── Records provided ──

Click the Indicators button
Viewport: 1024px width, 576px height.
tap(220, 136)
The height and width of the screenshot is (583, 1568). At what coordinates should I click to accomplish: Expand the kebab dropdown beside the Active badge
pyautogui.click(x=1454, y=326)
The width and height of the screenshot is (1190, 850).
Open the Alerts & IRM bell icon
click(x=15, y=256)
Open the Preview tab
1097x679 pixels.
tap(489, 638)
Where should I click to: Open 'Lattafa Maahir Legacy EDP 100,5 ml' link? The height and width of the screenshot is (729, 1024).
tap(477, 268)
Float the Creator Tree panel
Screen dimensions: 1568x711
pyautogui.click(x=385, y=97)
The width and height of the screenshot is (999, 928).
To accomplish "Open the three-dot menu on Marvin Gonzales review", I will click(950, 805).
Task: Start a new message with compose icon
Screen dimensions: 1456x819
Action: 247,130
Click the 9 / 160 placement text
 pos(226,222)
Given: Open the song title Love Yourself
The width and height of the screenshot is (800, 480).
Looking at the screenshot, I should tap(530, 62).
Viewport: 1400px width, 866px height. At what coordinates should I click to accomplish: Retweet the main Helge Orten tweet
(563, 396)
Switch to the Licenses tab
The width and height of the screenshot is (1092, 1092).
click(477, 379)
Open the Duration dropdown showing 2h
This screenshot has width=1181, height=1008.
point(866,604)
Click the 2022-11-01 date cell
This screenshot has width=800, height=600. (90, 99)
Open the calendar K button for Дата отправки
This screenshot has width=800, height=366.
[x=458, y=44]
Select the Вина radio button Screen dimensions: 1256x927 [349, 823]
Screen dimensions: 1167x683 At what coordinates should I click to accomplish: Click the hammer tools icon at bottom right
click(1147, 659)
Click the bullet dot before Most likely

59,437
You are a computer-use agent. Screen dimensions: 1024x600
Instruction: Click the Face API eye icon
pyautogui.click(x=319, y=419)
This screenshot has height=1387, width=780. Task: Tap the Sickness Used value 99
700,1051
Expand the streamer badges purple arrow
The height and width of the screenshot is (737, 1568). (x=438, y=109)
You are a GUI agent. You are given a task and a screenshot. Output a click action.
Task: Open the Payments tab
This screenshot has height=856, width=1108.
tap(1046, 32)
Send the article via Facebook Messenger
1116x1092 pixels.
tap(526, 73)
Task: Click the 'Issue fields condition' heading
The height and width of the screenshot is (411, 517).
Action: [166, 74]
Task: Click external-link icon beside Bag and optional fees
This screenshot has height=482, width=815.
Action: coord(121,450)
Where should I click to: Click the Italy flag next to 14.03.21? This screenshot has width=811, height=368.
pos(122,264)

───

#### Instructions to follow:
Please render all of the data above as a numbered list, leaving out any blank lines.

#### Exercise answer:
1. Click the Indicators button
2. Viewport: 1024px width, 576px height.
3. tap(220, 136)
4. The height and width of the screenshot is (583, 1568). At what coordinates should I click to accomplish: Expand the kebab dropdown beside the Active badge
5. pyautogui.click(x=1454, y=326)
6. The width and height of the screenshot is (1190, 850).
7. Open the Alerts & IRM bell icon
8. click(x=15, y=256)
9. Open the Preview tab
10. 1097x679 pixels.
11. tap(489, 638)
12. Where should I click to: Open 'Lattafa Maahir Legacy EDP 100,5 ml' link? The height and width of the screenshot is (729, 1024).
13. tap(477, 268)
14. Float the Creator Tree panel
15. Screen dimensions: 1568x711
16. pyautogui.click(x=385, y=97)
17. The width and height of the screenshot is (999, 928).
18. To accomplish "Open the three-dot menu on Marvin Gonzales review", I will click(950, 805).
19. Task: Start a new message with compose icon
20. Screen dimensions: 1456x819
21. Action: 247,130
22. Click the 9 / 160 placement text
23.  pos(226,222)
24. Given: Open the song title Love Yourself
25. The width and height of the screenshot is (800, 480).
26. Looking at the screenshot, I should tap(530, 62).
27. Viewport: 1400px width, 866px height. At what coordinates should I click to accomplish: Retweet the main Helge Orten tweet
28. (563, 396)
29. Switch to the Licenses tab
30. The width and height of the screenshot is (1092, 1092).
31. click(477, 379)
32. Open the Duration dropdown showing 2h
33. This screenshot has width=1181, height=1008.
34. point(866,604)
35. Click the 2022-11-01 date cell
36. This screenshot has width=800, height=600. (90, 99)
37. Open the calendar K button for Дата отправки
38. This screenshot has width=800, height=366.
39. [x=458, y=44]
40. Select the Вина radio button Screen dimensions: 1256x927 [349, 823]
41. Screen dimensions: 1167x683 At what coordinates should I click to accomplish: Click the hammer tools icon at bottom right
42. click(1147, 659)
43. Click the bullet dot before Most likely
44. 59,437
45. You are a computer-use agent. Screen dimensions: 1024x600
46. Instruction: Click the Face API eye icon
47. pyautogui.click(x=319, y=419)
48. This screenshot has height=1387, width=780. Task: Tap the Sickness Used value 99
49. 700,1051
50. Expand the streamer badges purple arrow
51. The height and width of the screenshot is (737, 1568). (x=438, y=109)
52. You are a GUI agent. You are given a task and a screenshot. Output a click action.
53. Task: Open the Payments tab
54. This screenshot has height=856, width=1108.
55. tap(1046, 32)
56. Send the article via Facebook Messenger
57. 1116x1092 pixels.
58. tap(526, 73)
59. Task: Click the 'Issue fields condition' heading
60. The height and width of the screenshot is (411, 517).
61. Action: [166, 74]
62. Task: Click external-link icon beside Bag and optional fees
63. This screenshot has height=482, width=815.
64. Action: coord(121,450)
65. Where should I click to: Click the Italy flag next to 14.03.21? This screenshot has width=811, height=368.
66. pos(122,264)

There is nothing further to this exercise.